I've progressed with libpd instead :D
I know that this will probably make things more difficult with complicated patches and externals (I would have to compile libpd with support for these externals if I understand correctly), but for simple patches it seems pretty straightforward. I haven't tested it properly yet, but this small script exposes virtual ALSA-MIDI ports in a patchbay (which I can connect to anything) and just forwards notes and CCs to Pd, and receives Pd's notes and CC back and forwards it out to ALSA:

import mido
# install python-rtmidi from pip
from functools import partial

from pylibpd import *

my_client_name='My Libpd Client'
input_port_name='Input'
output_port_name='Output'

# Open Input and Output ports (Rtmidi)
# Creating multiple virtual ports will create multiple clients with the same name.
outport = mido.open_output(output_port_name,virtual=True,client_name=my_client_name)
inport = mido.open_input(name=input_port_name,virtual=True,client_name=my_client_name)

def pd_receive(*s):
    print('Printed by pd:', s)

def midi_out(*s):
    match s[0]:
        case 'note':
            if s[3] > 0:
                m=mido.Message('note_on', channel=s[1], note=s[2], velocity=s[3])
            else:
                m=mido.Message('note_off', channel=s[1], note=s[2], velocity=s[3])
        case 'cc':
            m.mido.Message('control_change', channel=s[1], control=s[2], value=s[3])
    
    outport.send(m)

# Callbacks to receive messages from Pd:
libpd_set_print_callback(pd_receive)
libpd_set_midibyte_callback(pd_receive)
libpd_set_noteon_callback(partial(midi_out,'note'))
libpd_set_controlchange_callback(partial(midi_out,'cc'))

libpd_open_patch('midi_processing.pd','.')

with inport:
    for msg in inport:
        match msg.type:
            case 'note_on':
                libpd_noteon(msg.channel,msg.note,msg.velocity)
            case 'note_off':
                libpd_noteon(msg.channel,msg.note,0)
            case 'control_change':
                libpd_controlchange(msg.channel,msg.controller,msg.value)
            case 'sysex':
                libpd_sysrealtime(1,msg.byte)

libpd_release()

And that's it! It's quick & dirty and it will get more complicated if I need to handle any type of MIDI messages, but notes and CCs should do for now.
Looks like this in the patchbay:

Thanks both,
@oid I have indeed used scripts before, calling aconnect to list, extract the name of the client/port I need to connect to Pd, and connect it to Pd's inputs and outputs. However in the current case I'd like very much something more modular to connect in a patchbay.
@whale-av thanks, I didn't know about the mediasettings external, this will probably useful in the future. Similar to @oid's suggestion though, this is also about connecting Pd with other MIDI clients from within the Pd patch.

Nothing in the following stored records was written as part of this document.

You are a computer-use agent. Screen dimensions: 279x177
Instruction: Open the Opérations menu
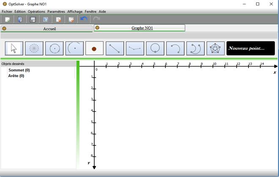tap(36, 11)
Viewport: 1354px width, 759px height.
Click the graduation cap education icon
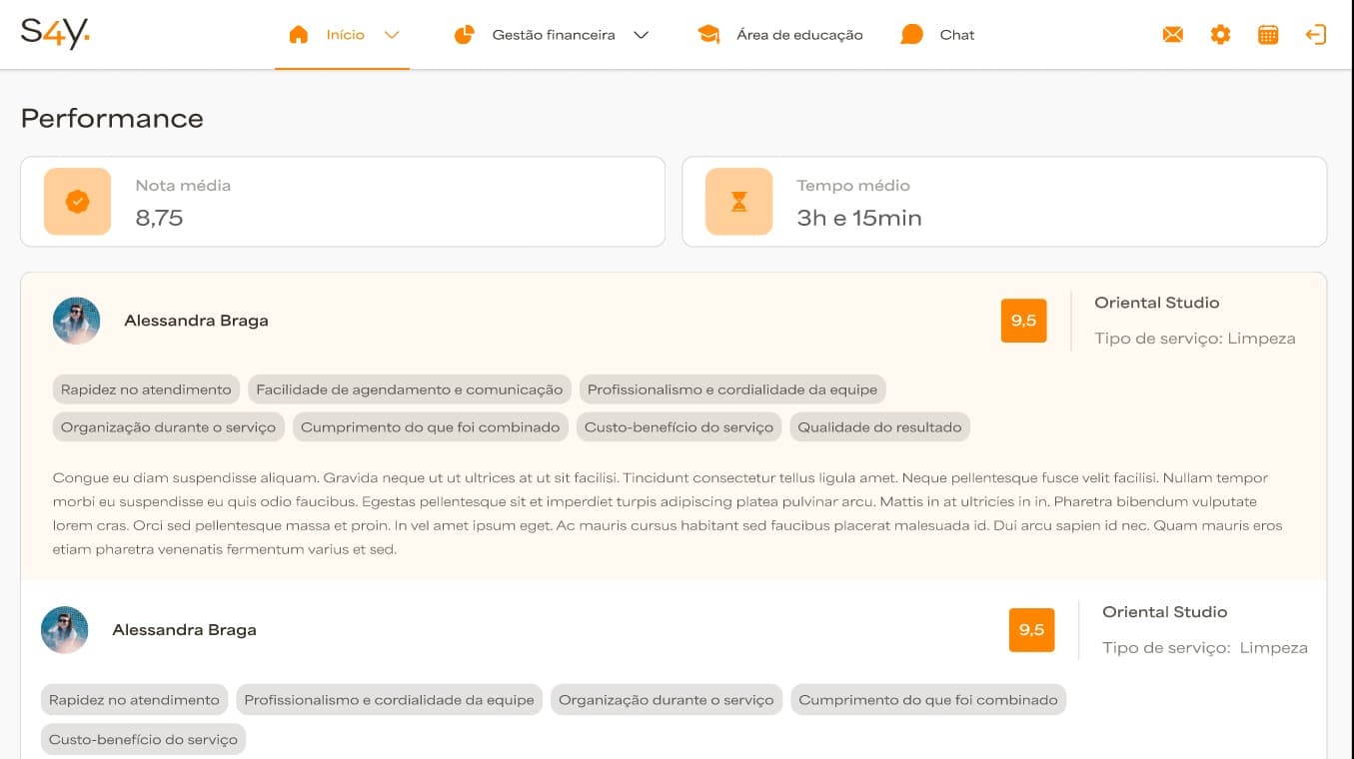tap(708, 35)
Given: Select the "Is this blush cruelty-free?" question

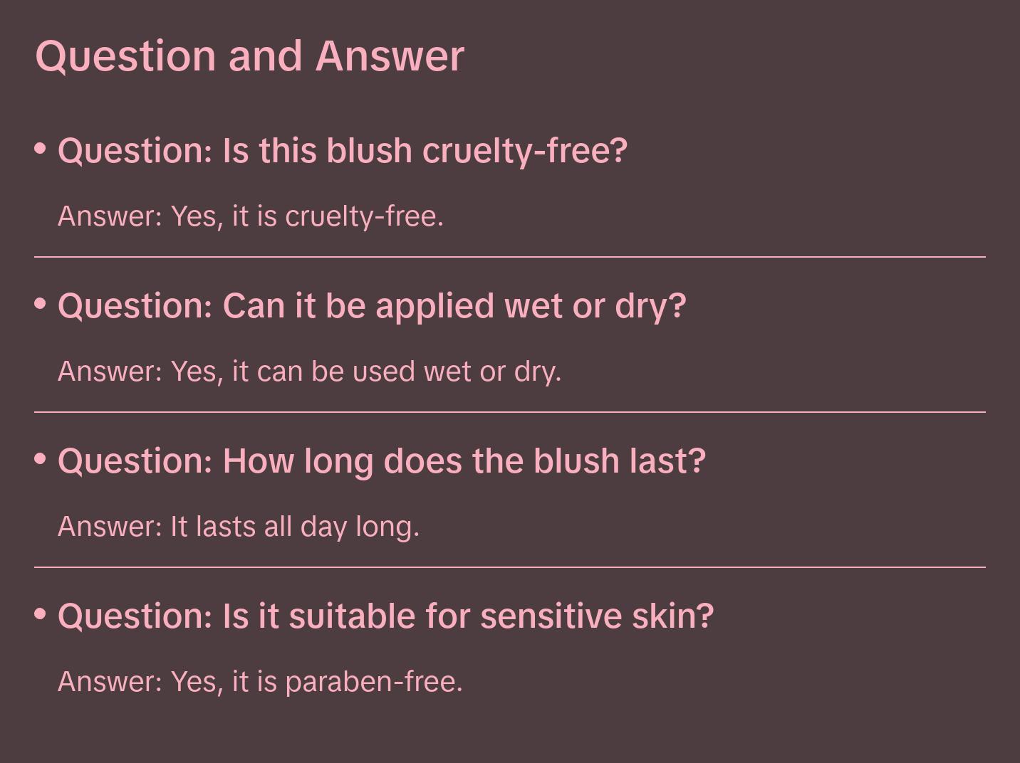Looking at the screenshot, I should [342, 151].

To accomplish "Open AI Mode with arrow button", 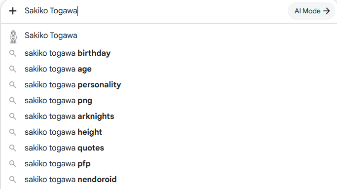I will (312, 11).
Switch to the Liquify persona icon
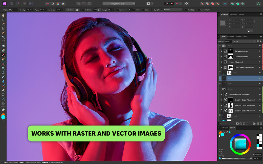The width and height of the screenshot is (263, 164). tap(11, 4)

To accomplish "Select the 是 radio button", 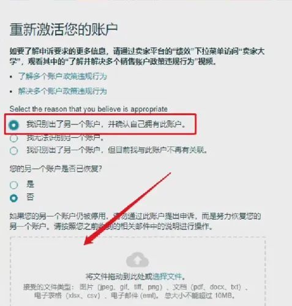I will [14, 185].
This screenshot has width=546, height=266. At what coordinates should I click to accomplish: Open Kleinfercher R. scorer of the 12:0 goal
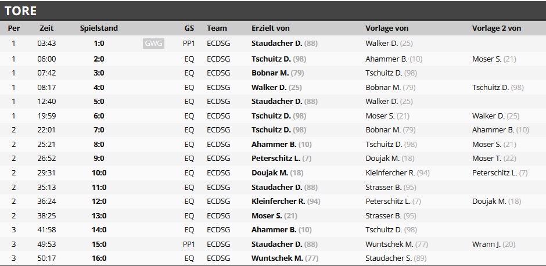click(x=278, y=202)
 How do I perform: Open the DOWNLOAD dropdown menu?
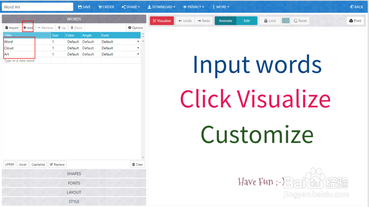pyautogui.click(x=162, y=7)
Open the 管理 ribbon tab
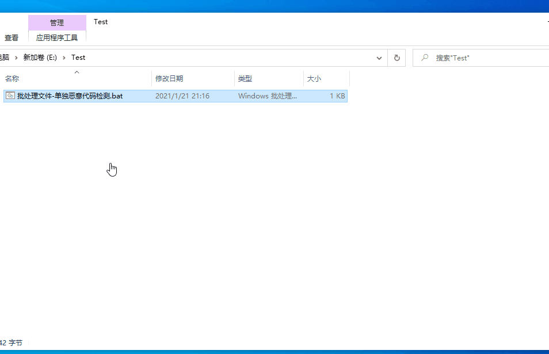The width and height of the screenshot is (549, 354). tap(57, 22)
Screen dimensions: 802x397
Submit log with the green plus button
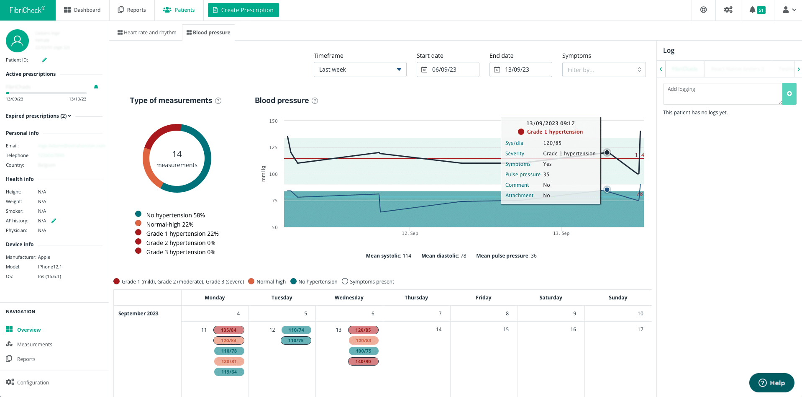(x=789, y=94)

I'll continue exploring the libpd route, but I'll have to learn a bit more about Python's modules management to figure out how to properly install and use it.
Or maybe open the patch in plugdata inside a plugin host...

Hi all,

I've built 3 small Pd patches to fit in my workflow, e.g. to convert one MIDI controller's messages into OSC, one to light up the LEDs of another controller, one to control a pedal, etc.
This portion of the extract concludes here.